バッファー・オブジェクトの存続期間について次に説明します。
GFX_share は、共有領域の内部グローバルリストに共有する領域を登録します。
_GFX_offload は、内部ロックを保持している間、バッファー・オブジェクトがすべての共有領域を利用できることを保証します。
ランタイムは、タスクごとに各共有領域に対して 1 つの共有バッファーを作成するため、各タスクで共有領域が複数のバッファーに分割されることはありません。

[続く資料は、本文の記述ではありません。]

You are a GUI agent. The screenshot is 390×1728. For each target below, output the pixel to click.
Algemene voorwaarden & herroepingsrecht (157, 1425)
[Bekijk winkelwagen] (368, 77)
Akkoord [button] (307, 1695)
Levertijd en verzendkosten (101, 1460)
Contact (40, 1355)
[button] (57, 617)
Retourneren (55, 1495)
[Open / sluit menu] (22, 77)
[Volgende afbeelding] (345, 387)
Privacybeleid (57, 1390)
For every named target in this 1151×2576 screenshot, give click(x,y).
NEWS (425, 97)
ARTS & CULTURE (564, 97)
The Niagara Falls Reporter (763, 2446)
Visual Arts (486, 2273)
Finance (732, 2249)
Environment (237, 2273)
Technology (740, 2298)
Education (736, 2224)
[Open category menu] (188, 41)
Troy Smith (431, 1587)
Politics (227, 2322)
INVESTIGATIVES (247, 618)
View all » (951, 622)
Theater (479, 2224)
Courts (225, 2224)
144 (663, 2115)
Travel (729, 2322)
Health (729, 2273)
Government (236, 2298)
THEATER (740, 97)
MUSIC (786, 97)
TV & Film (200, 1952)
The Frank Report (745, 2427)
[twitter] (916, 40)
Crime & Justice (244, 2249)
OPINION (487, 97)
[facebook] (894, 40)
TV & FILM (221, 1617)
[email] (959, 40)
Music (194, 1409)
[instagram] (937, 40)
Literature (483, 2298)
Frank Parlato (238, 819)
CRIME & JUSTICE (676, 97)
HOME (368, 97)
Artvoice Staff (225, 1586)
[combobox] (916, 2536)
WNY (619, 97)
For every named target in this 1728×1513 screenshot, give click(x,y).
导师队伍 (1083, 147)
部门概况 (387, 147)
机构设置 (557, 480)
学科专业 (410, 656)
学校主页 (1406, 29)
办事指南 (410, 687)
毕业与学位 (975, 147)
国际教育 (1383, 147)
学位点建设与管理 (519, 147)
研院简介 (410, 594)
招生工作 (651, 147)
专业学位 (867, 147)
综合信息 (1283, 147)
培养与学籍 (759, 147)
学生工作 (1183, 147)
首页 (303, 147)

共有領域のセットに変更があった場合は、バッファーへの割り当ても変更する必要があります。例えば、既存のバッファーには、変更後の共有領域の一部しか割り当てられていない可能性があります。この場合、そのような "無効な割り当て" を持つバッファーへの参照が共有領域からすべて削除され、そのバッファーを使用するタスクがキューに存在する間だけ、バッファーは存続します。そして、共有領域は、上記の条件を満たす新しいバッファーに割り当てられます。
_GFX_wait はオフロードタスクの完了を検出すると、そのタスク・オブジェクトによって保持されているすべてのバッファーへの参照を削除します。その結果、共有領域を介してホストコードから参照されていないバッファーは破棄されます。
完了したタスクのセットには、_GFX_wait が待機していたタスクと、現在存在するそれ以前に追加されたタスクが含まれます。
_GFX_unshare は、共有領域リストから領域を削除し、その共有領域が割り当てられたバッファーへの参照も削除します。その結果、既存のタスクから参照されていないバッファーは破棄されます。
タスクに対する _GFX_offload 呼び出し時に存在する共有メモリー領域 (および共有領域が割り当てられたバッファー) は、タスクによって使用される可能性があると想定されます。
イメージ・オブジェクトは、次のいずれかによる 1 つ以上の参照がある限り存続します。
イメージ・オブジェクトが引数として渡される既存のオフロードタスク。
C++ コンストラクター GfxImage2D または GfxSharedImage2D、あるいは C 言語の _GFX_create_image_2d API 呼び出しのいずれかによって返される、ホストコード中のイメージ・リソース・ハンドル。
バッファー・オブジェクトの存続期間について次に説明します。
C++ コンストラクター GfxImage2D または GfxSharedImage2D、あるいは C 言語の _GFX_create_image_2d API 呼び出しはいずれも、内部イメージ・オブジェクトを作成し、そのハンドルを返します。
GfxImage2D オブジェクトと GfxSharedImage2D オブジェクトは、イメージ・リソース・ハンドルに対するラッパーです。
イメージ・オブジェクトを使用するオフロードタスクごとに、ランタイムはイメージ・オブジェクトへの追加の参照を記録します。ランタイムは、次の場合にイメージ・オブジェクトを破棄します。
ホストコードが、C++ オブジェクト GfxImage2D または GfxSharedImage2D、あるいは GfxResourceHandle でイメージハンドルを保持していない。
イメージがオフロードタスクで使用されていない。
このような状況は、_GFX_wait、GfxImage2D、GfxSharedImage2D コンストラクターまたは _GFX_destroy_image_2d API 呼び出し中に発生することがあります。あるいは、遅延クリーンアップ・ポリシーが原因で発生することもあります。